Luiz Nascimento, 88, é um dos companheiros de boliche de Liziria. Ex-jogador de bocha, o idoso achou "maravilhoso" jogar na frente da televisão.

"Tem toda uma técnica em arremessar. É o moderno entrando na nossa vida. E o melhor é que não cansa nada. Até em uma cadeira de rodas dá para jogar", disse.

Prevenção e reabilitação

A gerontóloga Camila Vilela é uma das responsáveis por orientar o grupo. Segundo ela, a atividade traz dois benefícios.
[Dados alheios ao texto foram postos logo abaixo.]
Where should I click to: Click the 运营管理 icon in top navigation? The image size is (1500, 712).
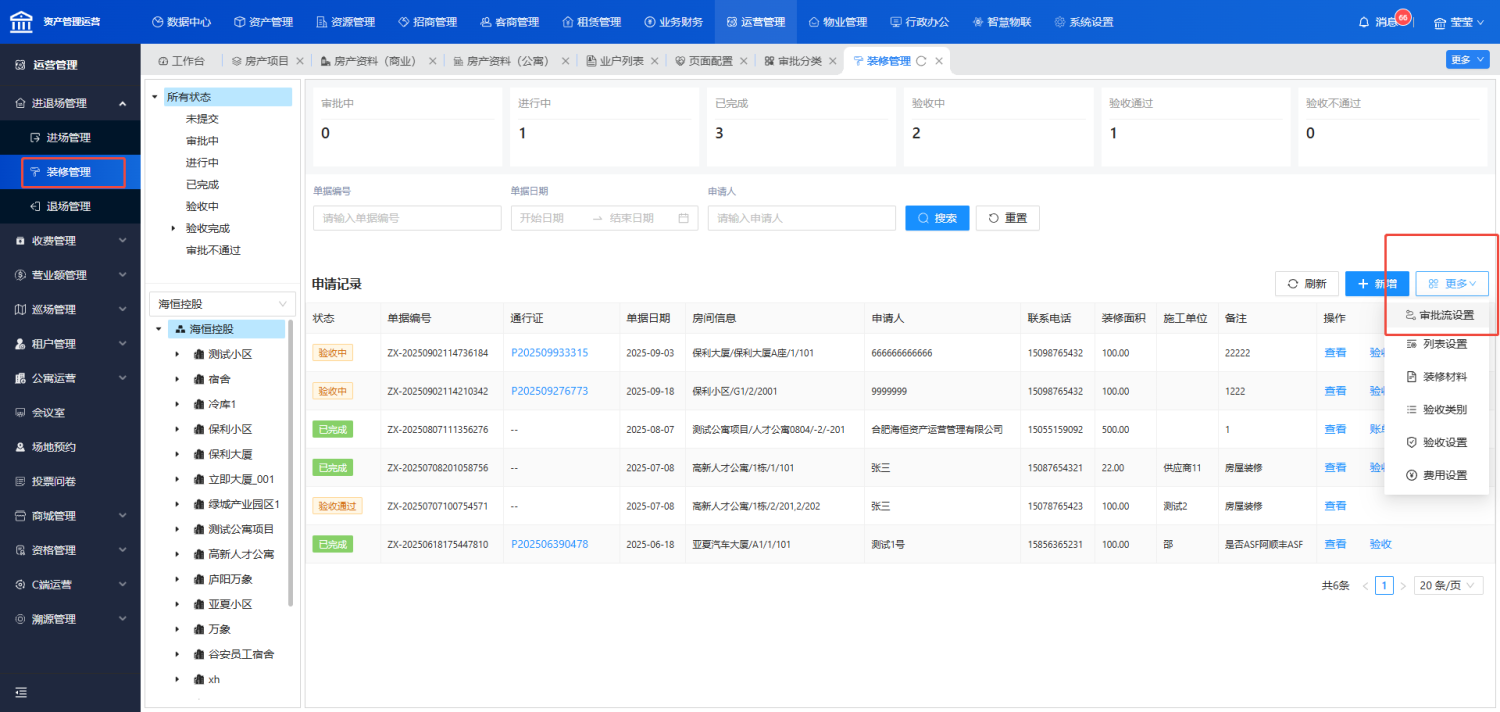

O primeiro é a prevenção, já que o jogo ajuda no equilíbrio, na postura, na concentração e na atenção dos idosos. Além disso, outra função é ajudar na reabilitação, como apoio à fisioterapia.

Os benefícios são inúmeros. Até mesmo afetivo. Um dos idosos disse que o neto se reaproximou e passou a pedir para jogarem videogame juntos."

O jogo de boliche na casa de repouso começou no ano passado. Ao final de um ciclo de disputas, é organizado um campeonato entre os idosos, que ficam orgulhosos em receber uma medalha. 

"Eles nunca tinham tido nenhum contato com videogames. Aí, teve uma estranheza por parte deles. Depois, com o passar das semanas, um começou a falar para o outro que estava gostando e, no fim, adoraram", contou.

Os 25 idosos que moram no lar são divididos em grupos, que contam com o auxílio de estagiários. No total, a atividade dura uma hora e meia.

Cada vez mais comum, Alzheimer destrói neurônios e afeta memória

AFP

Melhora na cognição contra doenças degenerativas

Os jogos ajudam muito a cognição dos idosos, explica Newton Luiz Terra, professor do Instituto de Geriatria e Gerontologia da PUC-RS, o que pode retardar ou prevenir doenças como o Alzheimer.

"É sempre bom explicar que a cognição é formada pela memória, pela função executiva que é a capacidade de sequenciamento, linguagem, praxia que é o ato motor que você realiza, gnosia que é a capacidade de reconhecer estímulos e função visio-espacial", disse.

"Os videogames ajudam, pois promovem um aumento no número de sinapses, de interconexões entre neurônios", completou.

O cérebro humano tem cerca de 100 bilhões de neurônios que se comunicam e formam 100 trilhões de interconexões. Segundo Terra, os neurocientistas descobriram que com o passar dos anos, ocorre no cérebro uma diminuição de sinapses que traz, consequentemente, uma deficiência cognitiva. 

A relação e evolução entre a perda de capacidades cognitivas e doenças como o Alzheimer ainda tem muitos pontos abertos no conhecimento científico.

Uma das tentativas de entender melhor o aparecimento da doença está sendo tocada por pesquisadores britânicos com um jogo eletrônico para estudar o mal de Alzheimer.

Os usuários do Sea Quest Hero enfrentam labirintos, tentam evitar tiros e fogem de monstros marinhos. O jogo estimula o cérebro dos participantes com uma série de tarefas que exigem capacidade de memorização e de orientação para, ao mesmo tempo, coletar dados sobre os primeiros indícios da doença.

A versão para smartphone já foi baixada mais de 3 milhões de vezes em mais de 190 países. 

Malhar - iStock - iStock
Imagem: iStock

Atividades estimulantes

O médico lembra que existem outras maneiras de fazer crescer o número de interconexões neuronais.

"A maneira mais indicada é a leitura com reflexão. Mas a informática, a participação em grupos de convivência, aprender uma nova língua ou instrumento musical e os exercícios físicos também ajudam na melhoria da cognição", explicou.

O importante, segundo Terra, é o idoso fazer o que gosta e encontrar uma atividade que lhe dê prazer. E isso, pelo jeito, é exatamente o que Liziria, Nascimento e os novos jogadores de boliche pelo videogame estão fazendo.